Last Friday, the Trump administration announced that they would suspend visas to six countries: Eritrea, Kyrgyzstan, Myanmar, Nigeria, Sudan, and Tanzania. This move will add them to the original seven majority-Muslim nations on the controversial Executive Order 13769 that restricted migration. The travel ban faced many legal challenges and even reached the Supreme Court, but was eventually upheld. The administration provided their reasoning for the additions, saying that these countries were not sufficient in their security and communication practices. However, considering the current conflicts and mass killings in Myanmar, Nigeria, and Sudan, there may be additional reasons for their inclusion. Earlier in January, reports surfaced naming Belarus as a potential addition to the travel ban, but it did not make the list here.

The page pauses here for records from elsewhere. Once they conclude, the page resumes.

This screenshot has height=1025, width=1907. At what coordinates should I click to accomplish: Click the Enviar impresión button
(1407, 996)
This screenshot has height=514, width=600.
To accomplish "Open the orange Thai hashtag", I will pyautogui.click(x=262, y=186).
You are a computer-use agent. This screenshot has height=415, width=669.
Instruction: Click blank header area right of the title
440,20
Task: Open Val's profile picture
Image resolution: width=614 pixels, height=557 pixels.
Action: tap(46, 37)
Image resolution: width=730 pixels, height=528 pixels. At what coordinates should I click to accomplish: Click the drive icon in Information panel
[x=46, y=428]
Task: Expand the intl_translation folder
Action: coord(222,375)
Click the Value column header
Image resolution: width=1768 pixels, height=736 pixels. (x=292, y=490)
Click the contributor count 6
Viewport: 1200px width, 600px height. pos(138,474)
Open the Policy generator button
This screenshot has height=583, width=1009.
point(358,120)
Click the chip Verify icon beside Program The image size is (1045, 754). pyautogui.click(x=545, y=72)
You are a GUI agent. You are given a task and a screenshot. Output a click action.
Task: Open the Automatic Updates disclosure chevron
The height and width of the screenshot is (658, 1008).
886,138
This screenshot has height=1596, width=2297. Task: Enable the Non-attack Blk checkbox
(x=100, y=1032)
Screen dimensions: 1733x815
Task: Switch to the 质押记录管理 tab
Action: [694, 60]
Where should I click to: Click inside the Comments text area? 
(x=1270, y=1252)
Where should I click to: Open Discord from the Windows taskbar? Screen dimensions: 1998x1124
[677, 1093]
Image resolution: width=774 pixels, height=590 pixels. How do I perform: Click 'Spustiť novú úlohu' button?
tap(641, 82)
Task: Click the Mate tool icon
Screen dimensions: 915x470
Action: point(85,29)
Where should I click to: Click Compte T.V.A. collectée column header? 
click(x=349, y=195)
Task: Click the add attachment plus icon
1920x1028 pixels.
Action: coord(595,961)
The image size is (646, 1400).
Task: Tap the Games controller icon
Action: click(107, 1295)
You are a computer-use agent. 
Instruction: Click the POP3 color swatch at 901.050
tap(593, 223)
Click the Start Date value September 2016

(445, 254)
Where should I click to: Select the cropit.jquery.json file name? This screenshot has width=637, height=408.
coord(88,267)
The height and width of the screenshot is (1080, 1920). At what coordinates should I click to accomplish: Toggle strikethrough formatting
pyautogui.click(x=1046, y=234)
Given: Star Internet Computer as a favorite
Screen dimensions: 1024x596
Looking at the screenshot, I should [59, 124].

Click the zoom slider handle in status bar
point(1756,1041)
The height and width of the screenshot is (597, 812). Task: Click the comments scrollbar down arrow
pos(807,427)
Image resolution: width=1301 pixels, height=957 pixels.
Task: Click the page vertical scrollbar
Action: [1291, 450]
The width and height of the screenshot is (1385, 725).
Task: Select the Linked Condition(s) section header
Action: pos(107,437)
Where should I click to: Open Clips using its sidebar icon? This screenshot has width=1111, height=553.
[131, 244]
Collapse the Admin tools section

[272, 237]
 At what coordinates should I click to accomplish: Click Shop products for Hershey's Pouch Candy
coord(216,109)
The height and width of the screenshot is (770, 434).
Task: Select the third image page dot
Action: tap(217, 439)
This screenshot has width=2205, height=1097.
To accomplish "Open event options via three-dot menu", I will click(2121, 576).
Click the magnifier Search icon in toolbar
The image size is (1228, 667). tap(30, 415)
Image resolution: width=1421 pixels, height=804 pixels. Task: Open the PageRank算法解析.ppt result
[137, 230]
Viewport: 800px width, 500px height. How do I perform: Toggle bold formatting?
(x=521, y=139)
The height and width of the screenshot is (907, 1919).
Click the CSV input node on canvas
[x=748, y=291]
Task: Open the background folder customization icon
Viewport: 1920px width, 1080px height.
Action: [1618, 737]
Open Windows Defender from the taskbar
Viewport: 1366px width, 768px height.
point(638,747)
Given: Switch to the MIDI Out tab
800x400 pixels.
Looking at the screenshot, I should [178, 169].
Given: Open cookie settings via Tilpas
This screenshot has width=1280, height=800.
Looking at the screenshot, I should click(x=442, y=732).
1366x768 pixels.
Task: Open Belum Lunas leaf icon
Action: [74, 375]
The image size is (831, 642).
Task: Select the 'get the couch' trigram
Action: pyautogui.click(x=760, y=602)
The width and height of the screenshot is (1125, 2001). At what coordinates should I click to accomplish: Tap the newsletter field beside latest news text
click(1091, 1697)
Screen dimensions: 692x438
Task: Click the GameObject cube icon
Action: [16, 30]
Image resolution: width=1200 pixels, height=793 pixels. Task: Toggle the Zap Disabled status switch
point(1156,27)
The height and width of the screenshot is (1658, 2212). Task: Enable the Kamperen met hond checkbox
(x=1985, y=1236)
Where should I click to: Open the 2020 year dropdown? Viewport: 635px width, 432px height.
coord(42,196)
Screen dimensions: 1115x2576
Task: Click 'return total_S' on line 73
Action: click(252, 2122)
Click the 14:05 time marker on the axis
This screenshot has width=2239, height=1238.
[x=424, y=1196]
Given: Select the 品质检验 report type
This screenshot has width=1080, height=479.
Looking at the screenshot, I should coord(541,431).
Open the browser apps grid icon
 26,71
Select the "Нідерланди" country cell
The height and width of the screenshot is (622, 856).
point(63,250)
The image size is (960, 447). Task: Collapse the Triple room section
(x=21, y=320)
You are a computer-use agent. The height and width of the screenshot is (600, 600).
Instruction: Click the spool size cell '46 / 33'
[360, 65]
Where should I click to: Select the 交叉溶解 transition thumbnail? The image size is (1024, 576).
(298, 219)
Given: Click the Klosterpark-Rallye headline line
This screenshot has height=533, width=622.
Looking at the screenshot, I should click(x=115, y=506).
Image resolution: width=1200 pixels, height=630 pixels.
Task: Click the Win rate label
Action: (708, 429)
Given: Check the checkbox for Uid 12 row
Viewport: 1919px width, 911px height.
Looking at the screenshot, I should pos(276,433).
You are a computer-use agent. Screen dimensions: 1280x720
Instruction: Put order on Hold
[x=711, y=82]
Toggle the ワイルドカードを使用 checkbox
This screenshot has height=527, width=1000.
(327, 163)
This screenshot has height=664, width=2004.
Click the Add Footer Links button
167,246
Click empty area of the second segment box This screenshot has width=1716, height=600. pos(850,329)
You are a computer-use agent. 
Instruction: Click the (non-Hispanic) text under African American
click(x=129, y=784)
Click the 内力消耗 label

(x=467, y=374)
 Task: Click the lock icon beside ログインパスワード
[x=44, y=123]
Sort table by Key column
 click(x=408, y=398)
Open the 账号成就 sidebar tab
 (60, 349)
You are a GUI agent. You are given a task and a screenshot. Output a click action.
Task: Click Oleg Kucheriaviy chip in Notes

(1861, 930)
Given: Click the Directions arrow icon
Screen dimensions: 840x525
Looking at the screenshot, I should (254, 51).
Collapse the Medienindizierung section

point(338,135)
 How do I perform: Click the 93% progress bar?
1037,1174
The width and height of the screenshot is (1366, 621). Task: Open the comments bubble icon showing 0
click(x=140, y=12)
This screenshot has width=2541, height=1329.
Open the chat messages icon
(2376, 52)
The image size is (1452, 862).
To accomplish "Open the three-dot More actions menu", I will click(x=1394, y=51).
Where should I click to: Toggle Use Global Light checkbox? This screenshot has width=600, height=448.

An Unsettling New Theory: There is No Swing Voter

Aida Olivas

Political scientist Rachel Bitecofer has taken the field of political forecasting by storm as she has pushed forth her new, radical ideas of election prediction to social media and the news. Meanwhile, more traditional and established political scientists have been left astounded by her research and relentless self-promotion on twitter which has led to being a guest on political news and radio shows. The classic view is that persuading the 15% of swing voters is essential to proper political forecasting, but Bitecofer strongly disagrees. She instead has turned her research to determining which demographics are being influenced to vote due to previous winners as a more accurate manner of predicting elections. Her decision came after seeing the inaccurate reports of which nominee would win the 2016 election and the split the nation suffered afterward. Despite harsh critics within her field toward her disruption of the political scientist status quo, research, and self-promotion techniques, Bitecofer is determined to continue polishing her models that have already proven to be extremely accurate during the 2018 midterm elections.


The views of authors are their own, and not those of CSPC.